▶ Task details
Rewrite the lines starting with the line containing "You are a computer-use agent. The" and going on through the end of the items, renaming "Instruction" to "Directive" and changing nothing else. Leave the pictures out.

Begin Raw data

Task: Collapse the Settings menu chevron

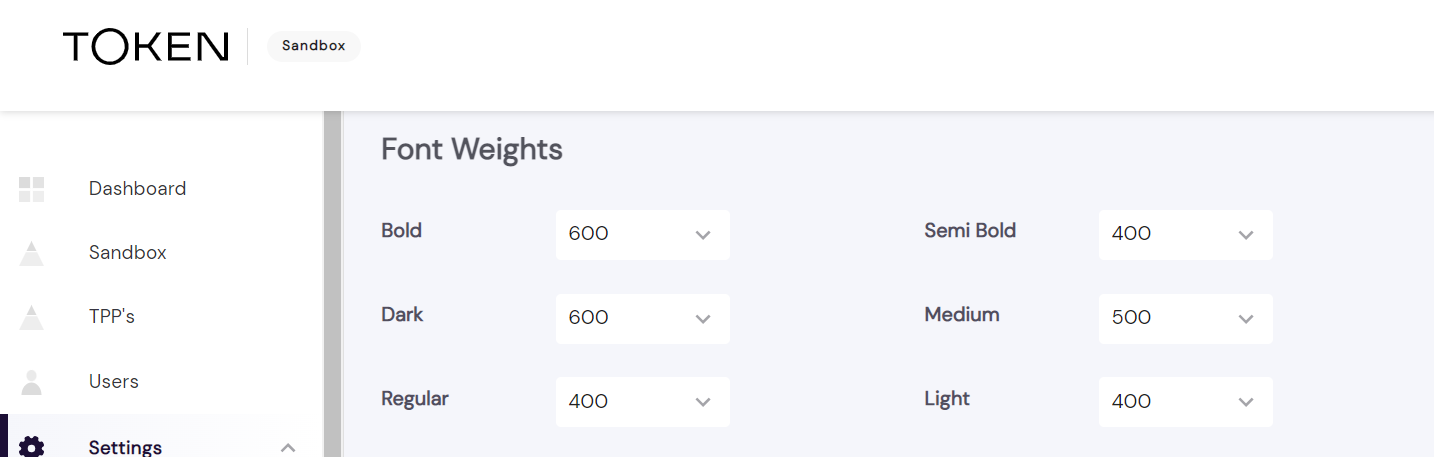Action: 288,447
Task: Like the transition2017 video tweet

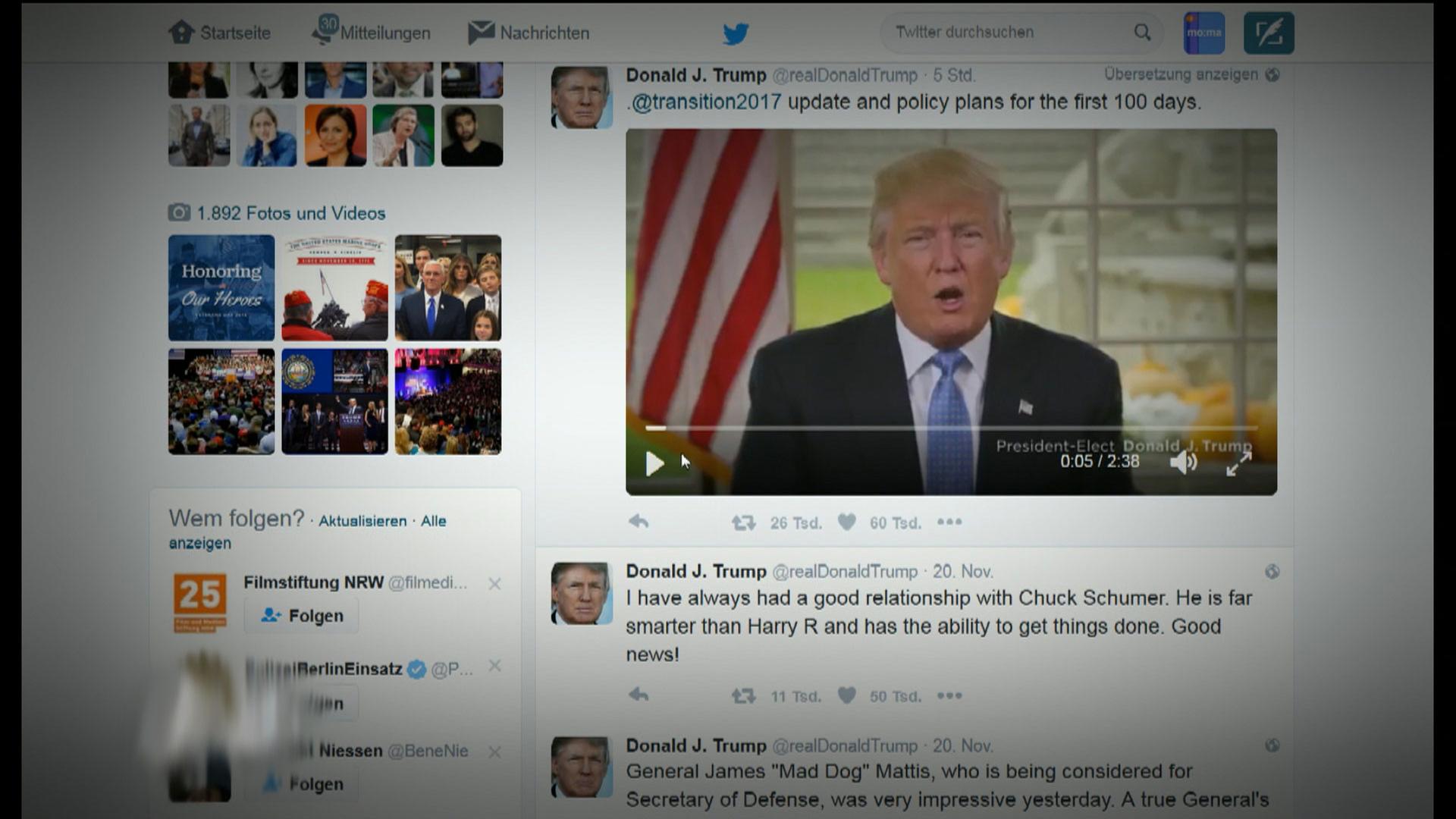Action: [847, 522]
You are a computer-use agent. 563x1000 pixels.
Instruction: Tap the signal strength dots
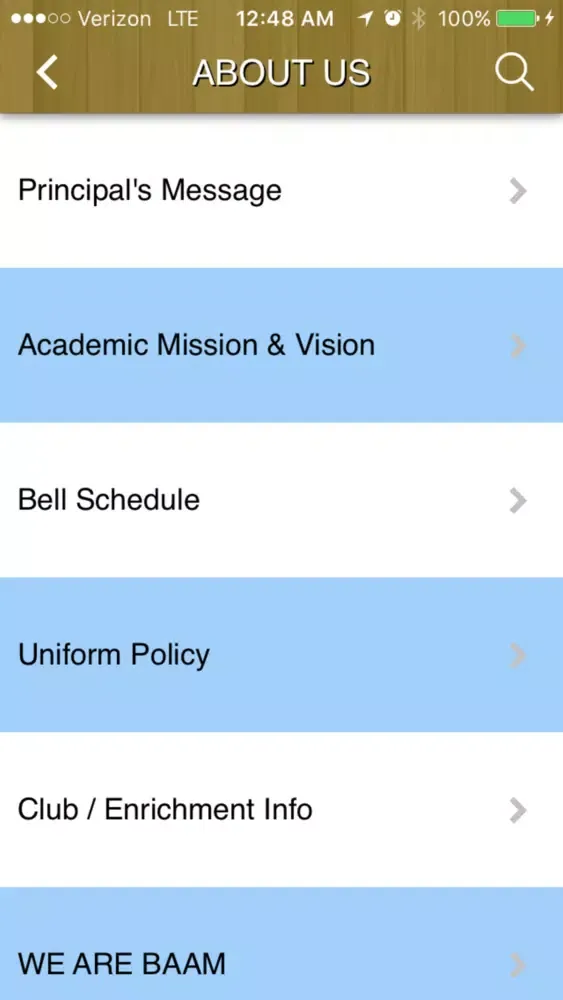40,19
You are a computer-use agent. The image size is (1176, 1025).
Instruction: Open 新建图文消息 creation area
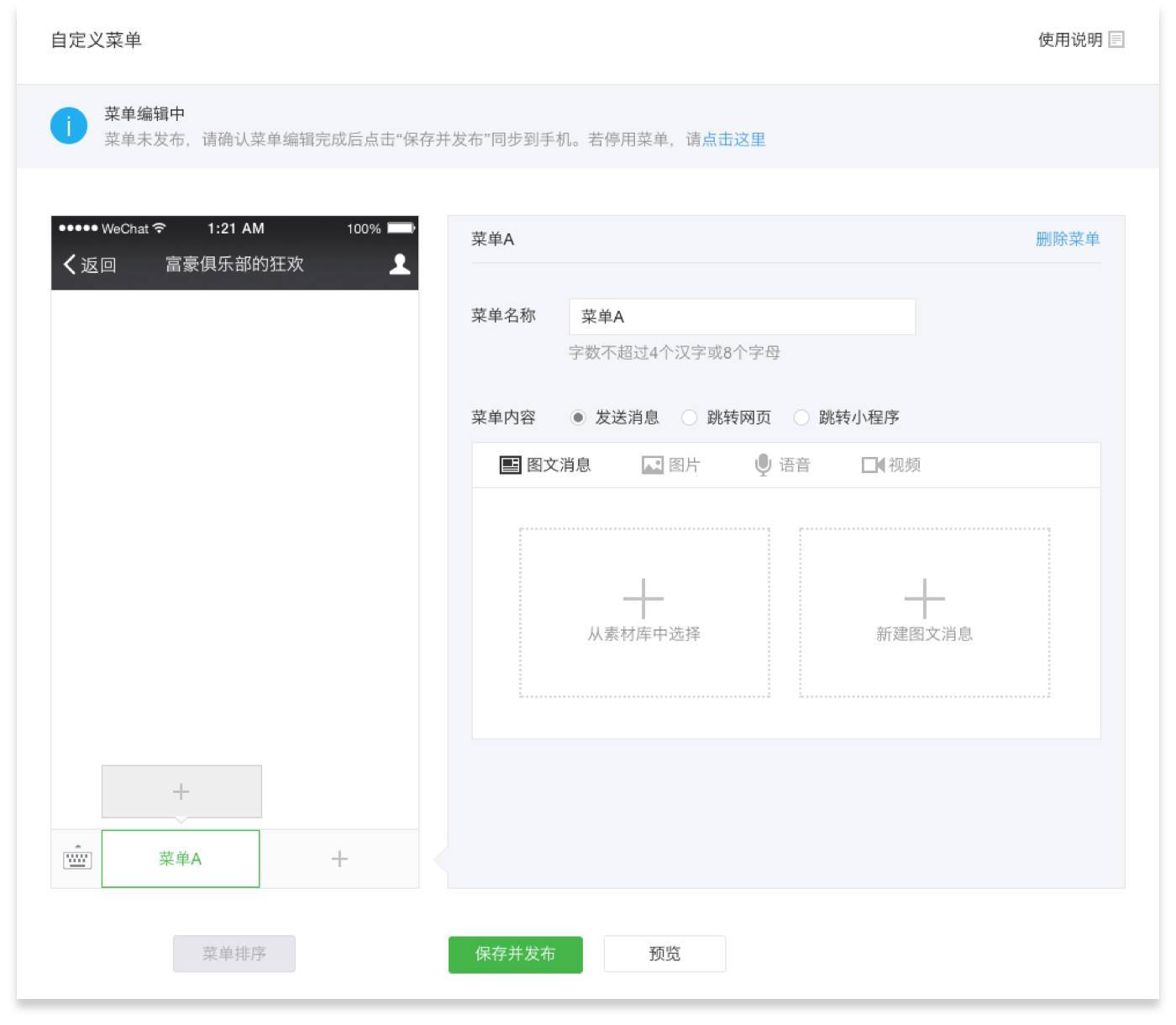pyautogui.click(x=925, y=612)
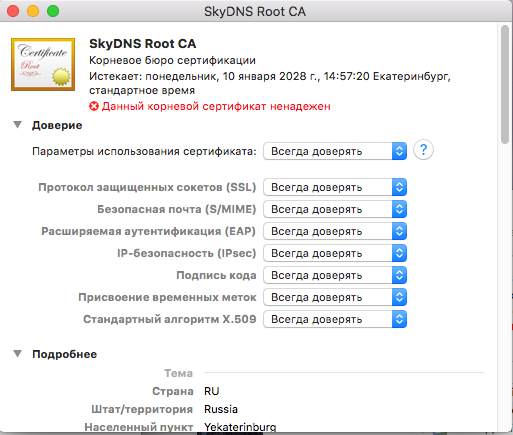Image resolution: width=513 pixels, height=435 pixels.
Task: Click the certificate root icon thumbnail
Action: point(43,64)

End Raw data

▶ Solution to this problem
You are a computer-use agent. The image size is (1176, 1025).
Directive: Open 新建图文消息 creation area
pyautogui.click(x=925, y=612)
Image resolution: width=513 pixels, height=435 pixels.
Task: Click the certificate root icon thumbnail
Action: point(43,64)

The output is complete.